Optimization of genomic classifiers for clinical deployment: evaluation of Bayesian optimization for identification of predictive models of acute infection and in-hospital mortality

Acute infection, if not rapidly and accurately detected, can lead to sepsis, organ failure and even death. Currently, detection of acute infection as well as assessment of a patient's severity of illness are based on imperfect (and often superficial) measures of patient physiology. Characterization of a patient's immune response by quantifying expression levels of key genes from blood represents a potentially more timely and precise means of accomplishing both tasks. Machine learning methods provide a platform for development of deployment-ready classification models robust to the smaller, more heterogeneous datasets typical of healthcare. Identification of promising classifiers is dependent, in part, on hyperparameter optimization (HO), for which a number of approaches including grid search, random sampling and Bayesian optimization have been shown to be effective. In this analysis, we compare HO approaches for the development of diagnostic classifiers of acute infection and in-hospital mortality from gene expression of 29 diagnostic markers. Our comprehensive analysis of a multi-study patient cohort evaluates HO for three different classifier types and over a range of different optimization settings. Consistent with previous research, we find that Bayesian optimization is more efficient than grid search or random sampling-based methods, identifying promising classifiers with fewer evaluated hyperparameter configurations. However, we also find evidence of a lack of correspondence between internal and external validation performance of selected classifiers that complicates model selection for deployment as well as stymies development of clear-cut, practical guidelines for HO application in healthcare. We highlight the need for additional considerations about patient heterogeneity, dataset partitioning and optimization setup when applying HO methods in the healthcare context.

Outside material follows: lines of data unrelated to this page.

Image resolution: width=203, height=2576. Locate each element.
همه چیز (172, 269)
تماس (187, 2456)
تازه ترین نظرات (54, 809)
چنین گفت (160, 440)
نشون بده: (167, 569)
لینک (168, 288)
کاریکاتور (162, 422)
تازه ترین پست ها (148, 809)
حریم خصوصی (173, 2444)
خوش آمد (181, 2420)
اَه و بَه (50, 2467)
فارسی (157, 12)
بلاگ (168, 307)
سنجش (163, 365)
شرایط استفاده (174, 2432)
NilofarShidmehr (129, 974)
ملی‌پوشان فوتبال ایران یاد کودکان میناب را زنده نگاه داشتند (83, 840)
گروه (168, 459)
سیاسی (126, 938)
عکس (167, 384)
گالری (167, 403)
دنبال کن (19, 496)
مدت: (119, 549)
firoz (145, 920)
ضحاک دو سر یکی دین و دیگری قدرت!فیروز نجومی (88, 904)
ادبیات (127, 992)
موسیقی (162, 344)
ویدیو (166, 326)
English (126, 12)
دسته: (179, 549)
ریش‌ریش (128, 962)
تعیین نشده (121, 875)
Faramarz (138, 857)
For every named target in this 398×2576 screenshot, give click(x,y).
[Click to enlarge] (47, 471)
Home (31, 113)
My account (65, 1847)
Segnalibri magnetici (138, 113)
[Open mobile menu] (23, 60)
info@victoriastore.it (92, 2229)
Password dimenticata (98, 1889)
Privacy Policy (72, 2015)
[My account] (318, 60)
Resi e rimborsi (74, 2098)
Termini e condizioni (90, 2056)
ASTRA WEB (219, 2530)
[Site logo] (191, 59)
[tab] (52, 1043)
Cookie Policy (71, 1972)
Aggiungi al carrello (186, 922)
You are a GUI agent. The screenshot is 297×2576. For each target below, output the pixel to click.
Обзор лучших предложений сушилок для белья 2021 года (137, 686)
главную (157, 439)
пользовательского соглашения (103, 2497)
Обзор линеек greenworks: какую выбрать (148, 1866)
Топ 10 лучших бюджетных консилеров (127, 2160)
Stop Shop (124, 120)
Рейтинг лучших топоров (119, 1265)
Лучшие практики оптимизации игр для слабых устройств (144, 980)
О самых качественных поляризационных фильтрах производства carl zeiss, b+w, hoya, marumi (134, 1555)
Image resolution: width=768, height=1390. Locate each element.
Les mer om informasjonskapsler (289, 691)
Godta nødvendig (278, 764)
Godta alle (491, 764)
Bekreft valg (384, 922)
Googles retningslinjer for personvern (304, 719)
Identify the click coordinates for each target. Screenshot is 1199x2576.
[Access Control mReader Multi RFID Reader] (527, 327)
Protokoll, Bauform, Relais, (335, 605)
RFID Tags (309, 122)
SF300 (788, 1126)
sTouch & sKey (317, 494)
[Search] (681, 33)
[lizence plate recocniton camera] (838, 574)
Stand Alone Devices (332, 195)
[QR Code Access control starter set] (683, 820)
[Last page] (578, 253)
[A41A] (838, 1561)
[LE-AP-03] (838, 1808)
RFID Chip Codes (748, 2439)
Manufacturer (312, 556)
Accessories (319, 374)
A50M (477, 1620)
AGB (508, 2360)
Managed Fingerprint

Modeling sepsis progression using hidden Markov models

Characterizing a patient's progression through stages of sepsis is critical for enabling risk stratification and adaptive, personalized treatment. However, commonly used sepsis diagnostic criteria fail to account for significant underlying heterogeneity, both between patients as well as over time in a single patient. We introduce a hidden Markov model of sepsis progression that explicitly accounts for patient heterogeneity. Benchmarked against two sepsis diagnostic criteria, the model provides a useful tool to uncover a patient's latent sepsis trajectory and to identify high-risk patients in whom more aggressive therapy may be indicated.